315P
Predictors of Service Integration By Transdisciplinary Health Team's in Brazil's Unified Health System

Schedule:
Saturday, January 17, 2015
Bissonet, Third Floor (New Orleans Marriott)
* noted as presenting author
Rahbel Rahman, MSW, PhD, Research and Evaluation Scientist, Columbia University, New York, NY
Rogério Meireles Pinto, PhD, LCSW, Associate Professor, Columbia University, New York, NY
Background: Integration of social services (e.g., civil registration, community mobilization) with public health and primary care has been recommended as a key strategy by practitioners, researchers and policy-makers to solve the multifactorial determinants of chronic diseases. Despite efforts to increase service integration in the past 50 years, there is limited evidence on effective approaches to integrating myriad services. Our study investigated the influence of individual- and organizational-level factors, and job characteristics on service integration using 262 providers from Brazil’s Family Health Strategy (ESF) team. Brazil’s Unified Health System (SUS) is acknowledged worldwide as a model for studying integration as ESF transdisciplinary teams, which comprise of community health workers (CHWs), nurses, and physicians, are mandated to integrate services.

Methods: Cross sectional data were collected from 168 CHWs, 62 nurses and 32 physicians in Mesquita and Santa Luzia. Service integration was measured by three services: HIV prevention, community mobilization, and civil registration. HIV prevention refers to biomedical interventions that prevent the spread of HIV by blocking infection (e.g., condoms), decreasing infectiousness (e.g., antiretroviral therapy), or reducing acquisition/infection risk (e.g., medical male circumcision). Community mobilization is the participation of citizens in activities, such as community walks, geared towards understanding their sociopolitical environment.  Civil registration is the documentation of deaths, births and household information.

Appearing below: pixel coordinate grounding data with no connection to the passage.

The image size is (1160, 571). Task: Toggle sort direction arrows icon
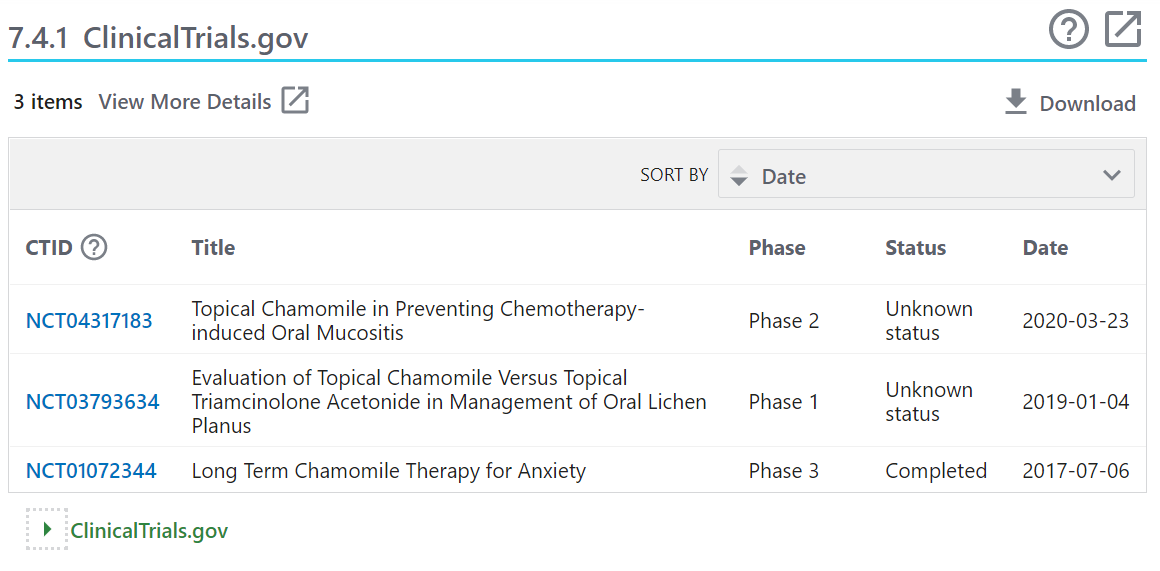pos(739,176)
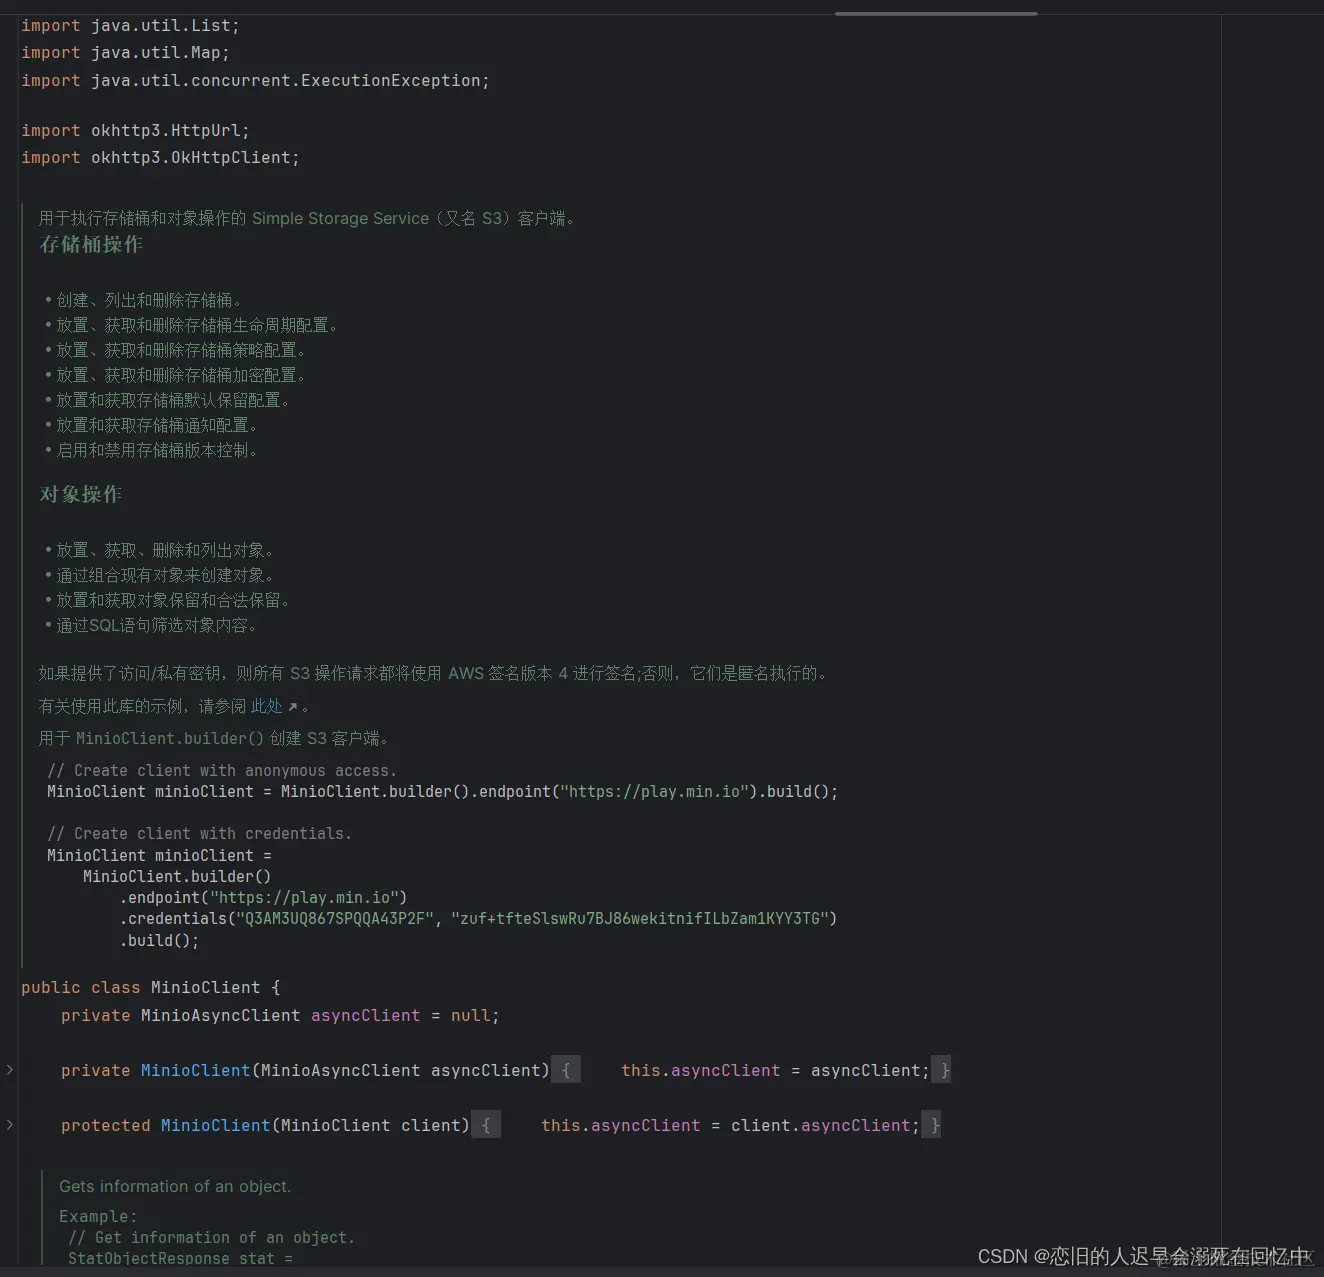Click the import java.util.List line

tap(128, 25)
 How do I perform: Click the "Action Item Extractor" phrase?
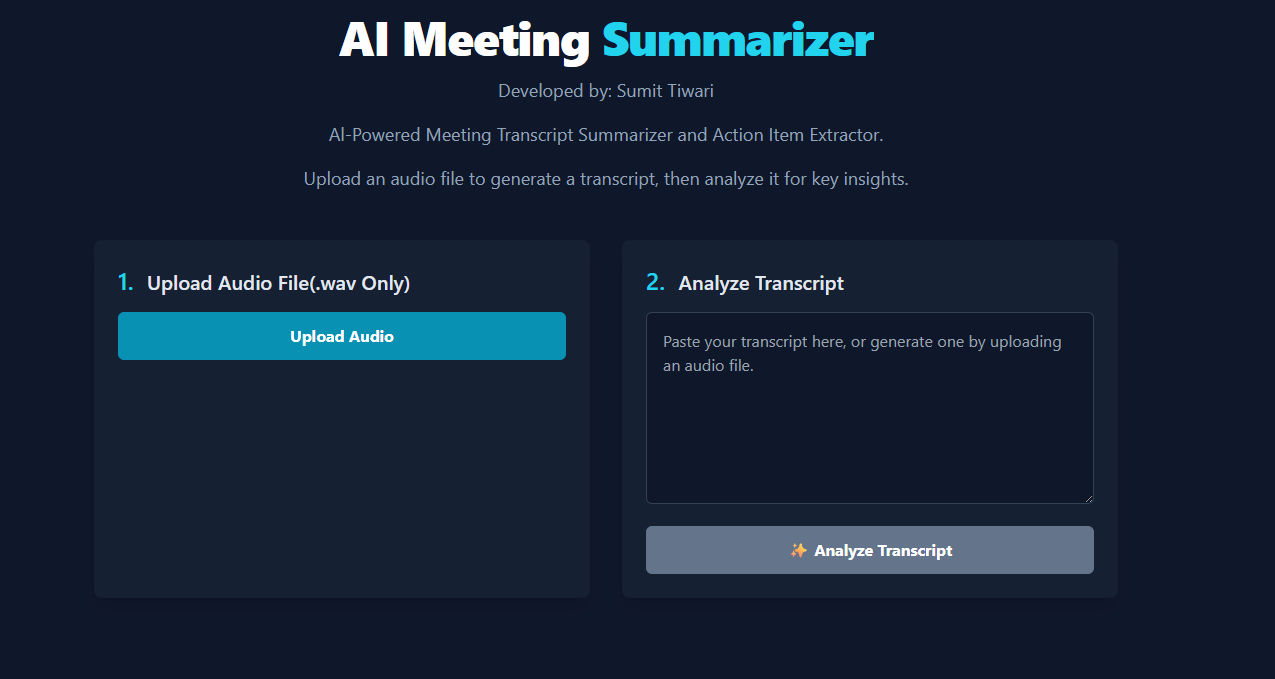click(796, 135)
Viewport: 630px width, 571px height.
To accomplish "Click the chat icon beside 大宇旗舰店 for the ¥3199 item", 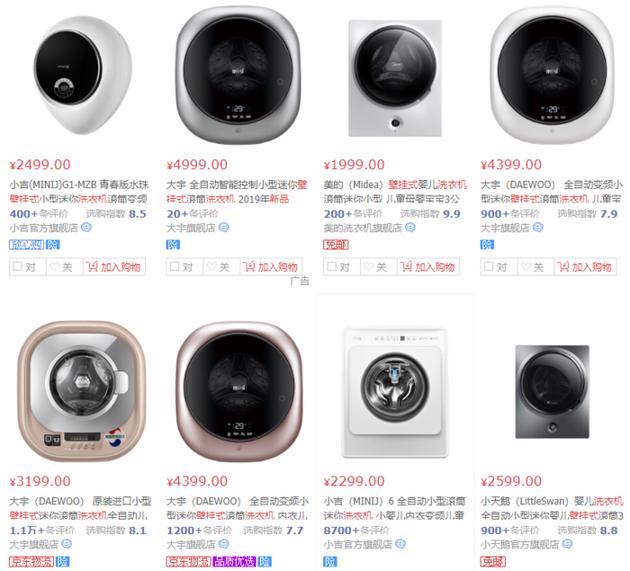I will [x=67, y=544].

We used structural equation modeling (SEM) to examine associations between service integration and job characteristics, individual- and organizational-level factors. Individual factors were measured by providers’ confidence, knowledge and skills, familiarity with the community, perseverance, and efficacy of the ESF team. Job characteristics were measured by transdisciplinary collaboration, provider’s autonomy in making decisions, ability to use a set of diverse skills; and patient-input. Organizational factors were measured by working conditions and availability of resources.

Results: Majority of participants were CHWs (64%); 24% nurses; and 12% physicians. Of the sample, 82% were females (n =214). The highest proportion of participants identified as Multiracial (123; 46%); 82 (31%) as White; and 54 (21%) as Black. The mean age was 34 (SD = 10); ranging from 20 to 70. Practitioners with experience of 5 years or more reported more service integration. Physicians, compared to CHWs and nurses, reported less integration. Black providers reported more integration than Whites and Multiracial providers. After accounting for all variables, community mobilization, HIV prevention, and civil registration were moderately correlated. The following variables positively influenced service integration: greater knowledge and skills; familiarity with the community; transdisciplinary collaboration; autonomy to make decisions; greater discretion by the job to use a variety of skills; perseverance; and ability to incorporate patient-input. No organizational-level factors influenced service integration.

 Conclusions: Practices such as trans-disciplinary collaboration and perseverance can be considered as offsetting the negative impact of organizational-level factors. Therefore, to increase service integration health systems should mandate transdisciplinary collaboration and provider trainings worldwide should incorporate activities that enhance providers’ confidence, perseverance, and ability to make decisions on the spot use diverse skills.